* Quoted passage:
• • •
The legislation is intended to respond to recent mass shootings, including the killing of 19 children and two teachers at Robb Elementary School in Uvalde.
Cornyn worked with senators such as Chris Murphy (D-CT), Krysten Sinema (D-AZ), and Thom Tillis (R-NC) to advance the legislation. Sen. Ted Cruz (R-TX) voted against the bill.
The U.S. Senate passed S. 2938 by a vote of 65 to 33 and the bill passed the U.S. House by a vote of 234 to 193.
The bill would close what is often called the “boyfriend loophole,” in the context of temporarily revoking the legal right to purchase a weapon for those convicted of domestic violence offenses. Currently law does not cover intimate relationships that do not involve children, marriage, or cohabitation.
The legislation also adds measures to strengthen background checks for those under 21 seeking to buy a gun.
Opponents of the bill, such as Congressman Kevin Brady (R-TX-08), fear that the reforms could provide opportunities to abuse the rights of law-abiding gun owners.
In a statement after the bill’s passage, Brady commented that he supports the mental health funding and criminal sanctions against those who illegally purchase a gun for someone else. However, he expressed apprehension about red flag laws.
“Regrettably, I can’t support provisions in this bill that prove unconstitutional and ineffective like incentivizing more red flag laws,” Brady said. “Out of the eight deadliest cities in America, seven are located in ‘model gun control’ states — many with red flags laws that fail to reduce violence or protect due process for individuals.”
• • •
* Dataset:
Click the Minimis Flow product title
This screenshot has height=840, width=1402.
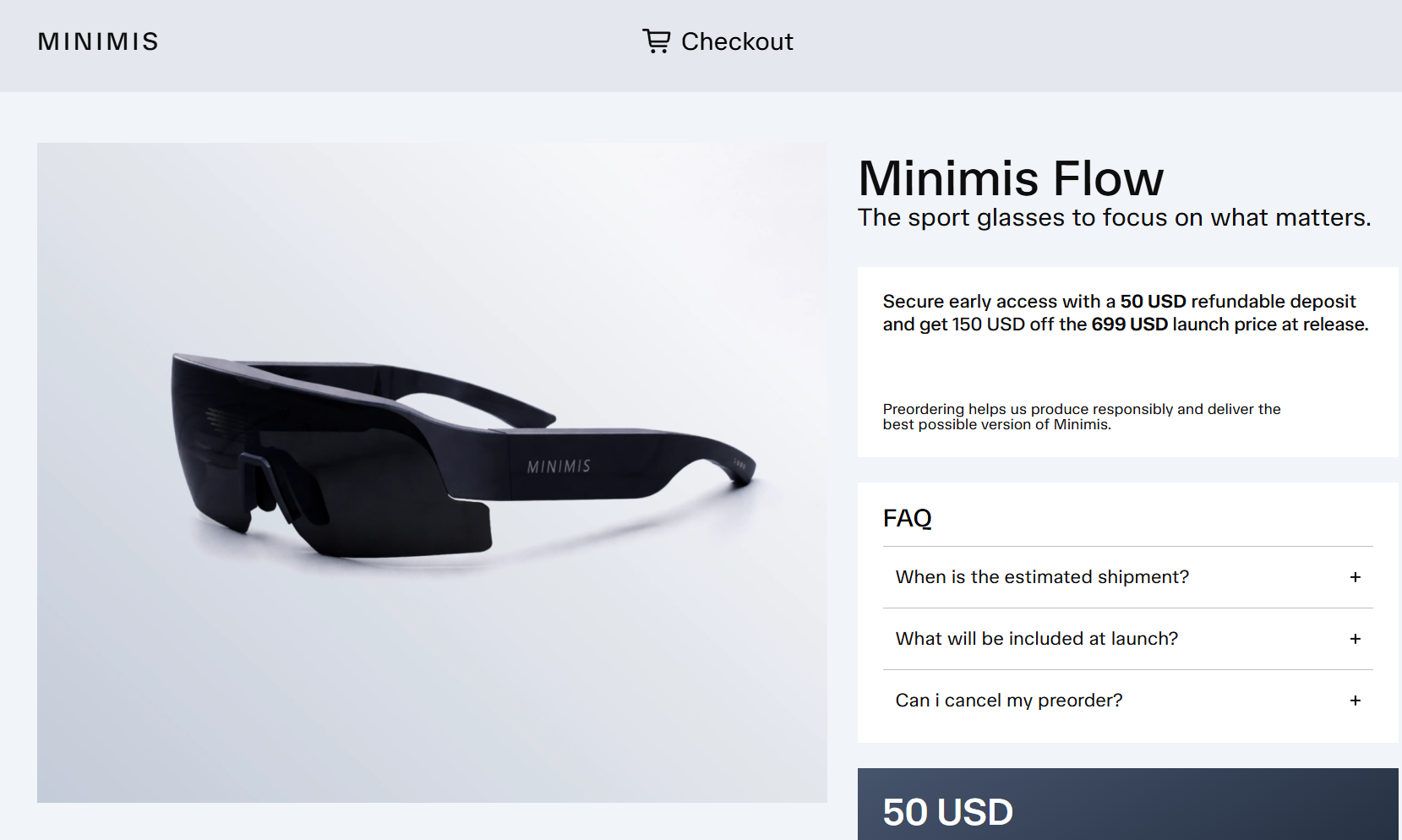coord(1011,178)
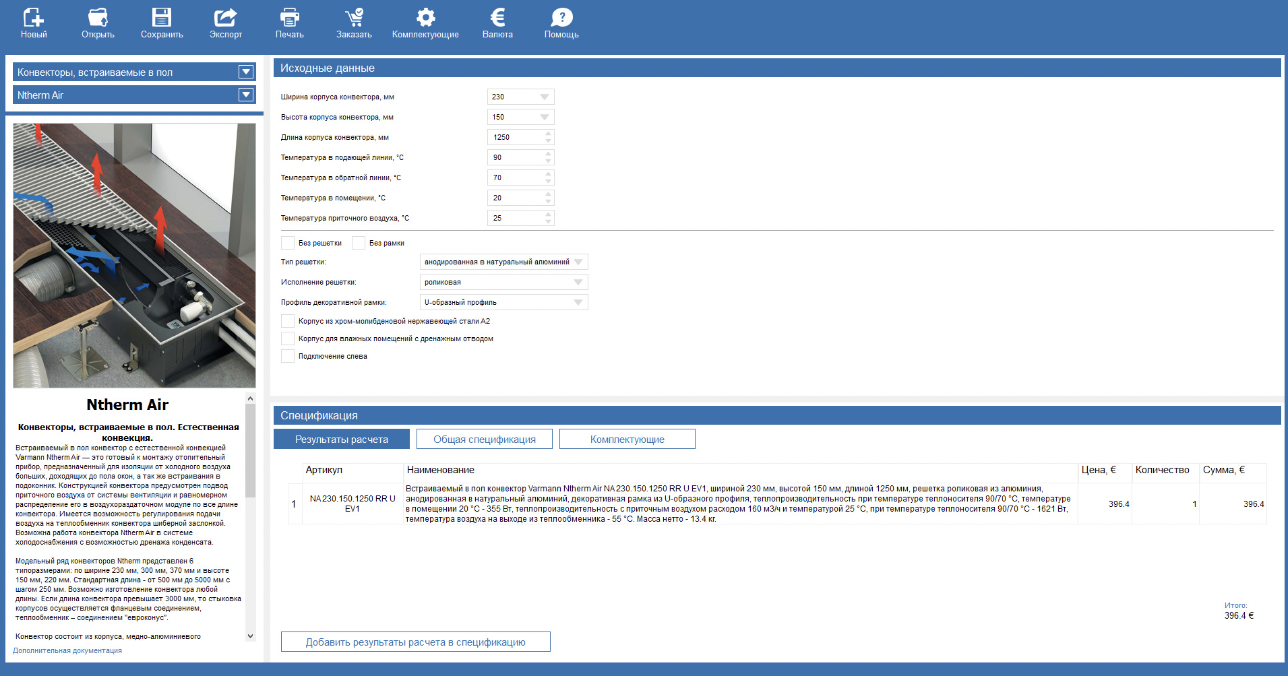
Task: Open a file with the Открыть icon
Action: [98, 18]
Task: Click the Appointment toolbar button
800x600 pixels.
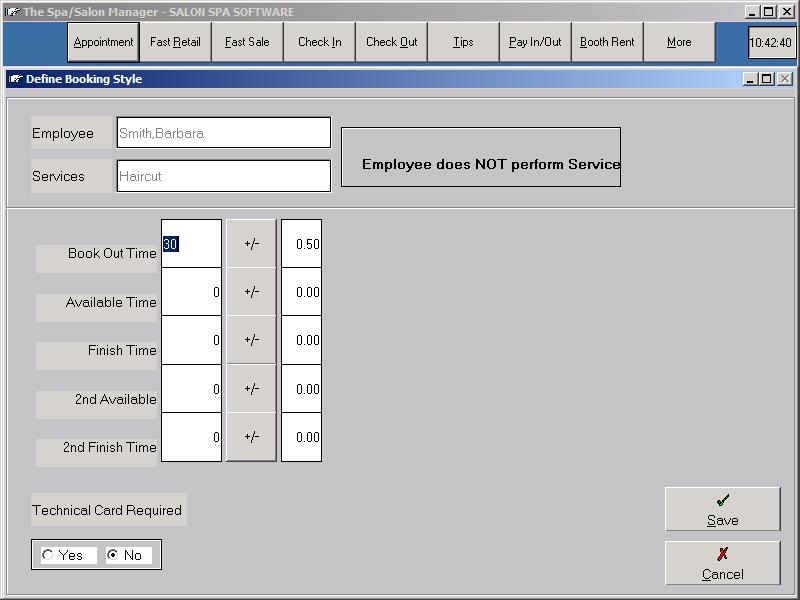Action: pos(103,43)
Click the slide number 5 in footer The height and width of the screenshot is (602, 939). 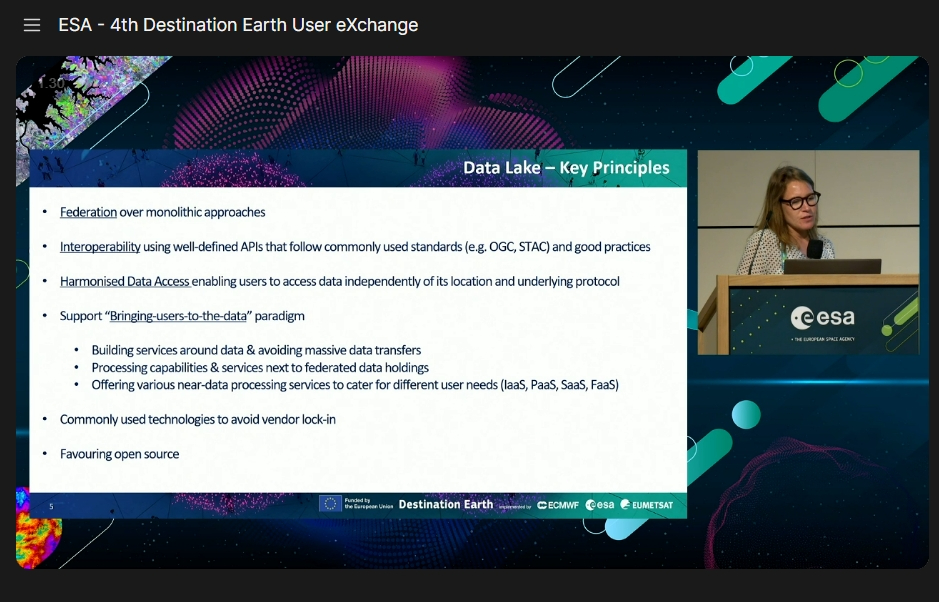51,507
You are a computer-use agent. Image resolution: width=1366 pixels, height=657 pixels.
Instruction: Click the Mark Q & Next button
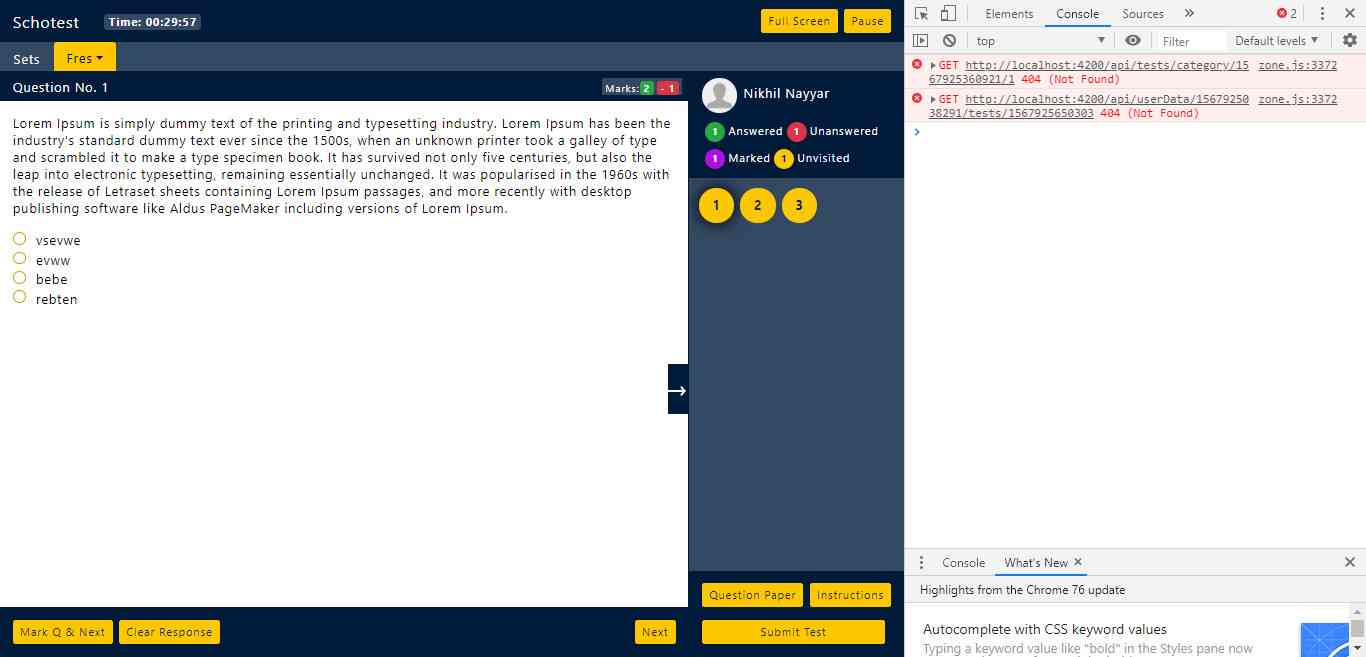[62, 632]
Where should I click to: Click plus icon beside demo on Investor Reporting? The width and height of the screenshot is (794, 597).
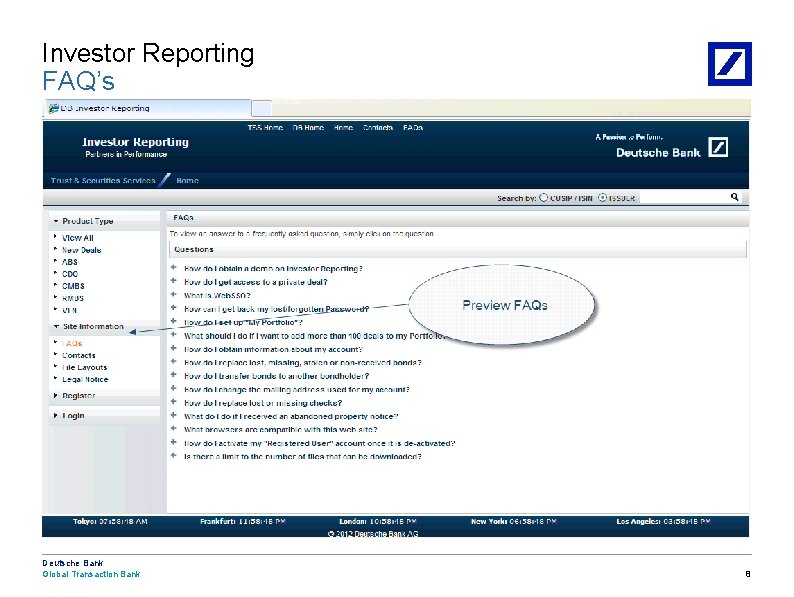(174, 268)
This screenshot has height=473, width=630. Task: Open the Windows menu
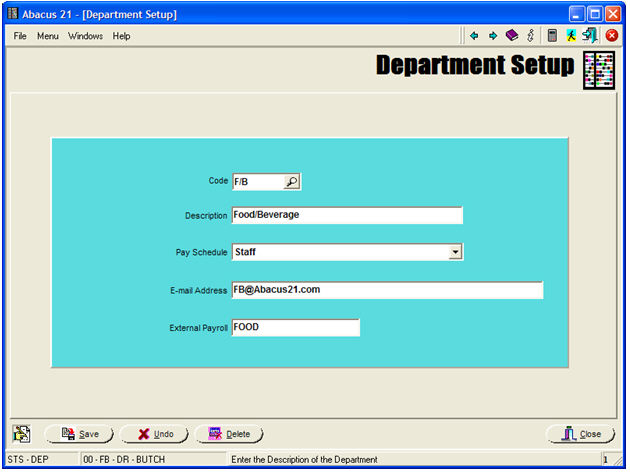(x=85, y=36)
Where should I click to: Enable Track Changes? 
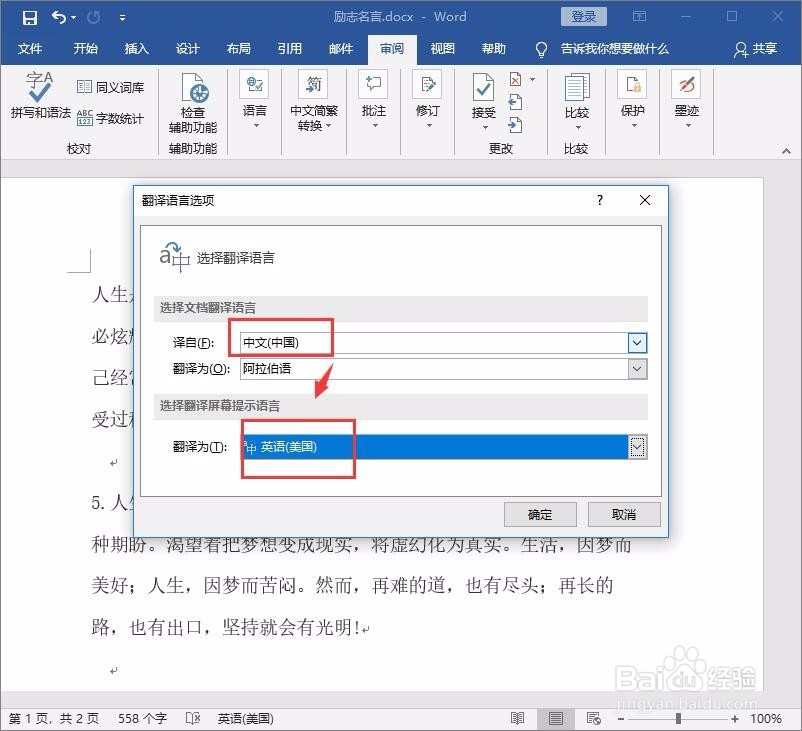point(427,95)
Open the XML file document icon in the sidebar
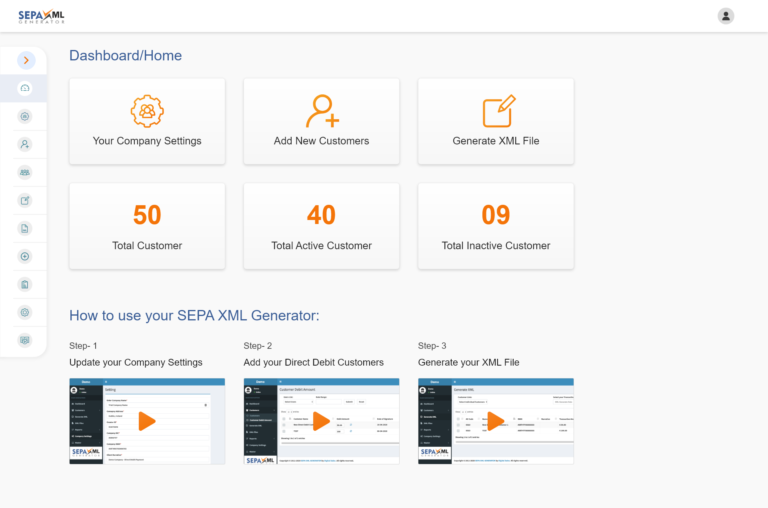768x508 pixels. [24, 228]
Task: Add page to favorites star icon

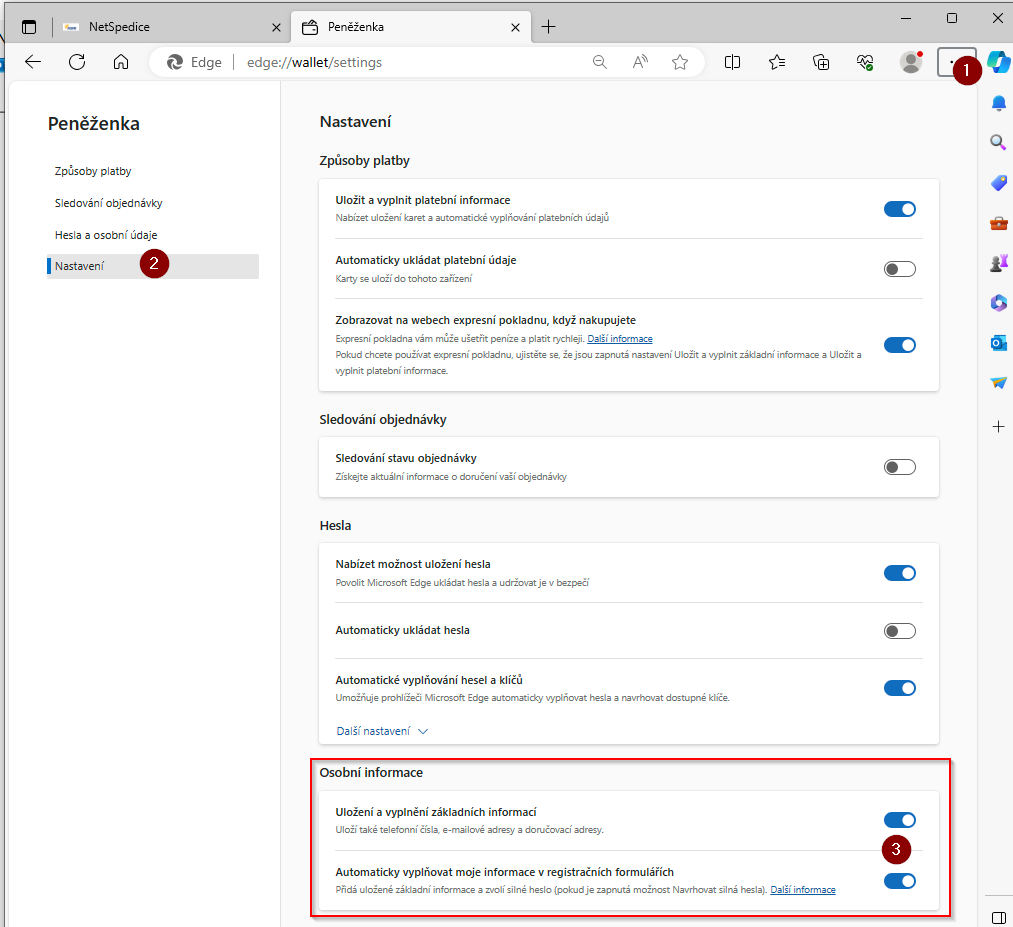Action: [680, 62]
• • •
* Tasks to complete:
[1] Reproduce the records exactly from the line containing "This screenshot has height=473, width=630." down through the last line of the records, leaving the pictures out of your answer.
[2] Resume the article about the gun legislation, picking up after its final sentence.

* Written responses:
[1]
This screenshot has height=473, width=630. Task: Open the Windows menu
(x=85, y=36)
Where should I click to: Enable Track Changes? 
point(427,95)
Open the XML file document icon in the sidebar
768x508 pixels. [24, 228]
Task: Add page to favorites star icon

Action: [680, 62]

[2]
On social media, Cornyn responded to many of the arguments against his bill, including the concerns about red flag laws.
“Our bill DOES NOT create a national red flag law, DOES NOT require or incentivize states to adopt red flag laws & no state is penalized for not passing one,” he tweeted.
Congressman Tony Gonzales (R-TX-23), whose district includes Uvalde, was the only Republican from Texas who voted for the bill. He joined only 13 other Republican members of Congress who voted for the legislation.
Cornyn faced an angry reaction from delegates at the Republican Party of Texas convention in Houston last week, partially due to his support for the bill.
As Congress worked on the bill, the U.S. Supreme Court struck down a New York law restricting concealed carry and decided that individuals have a constitutional right to bear weapons in public.
The White House put out a statement indicating that the bill does not go as far as President Biden hoped, though his administration does support it.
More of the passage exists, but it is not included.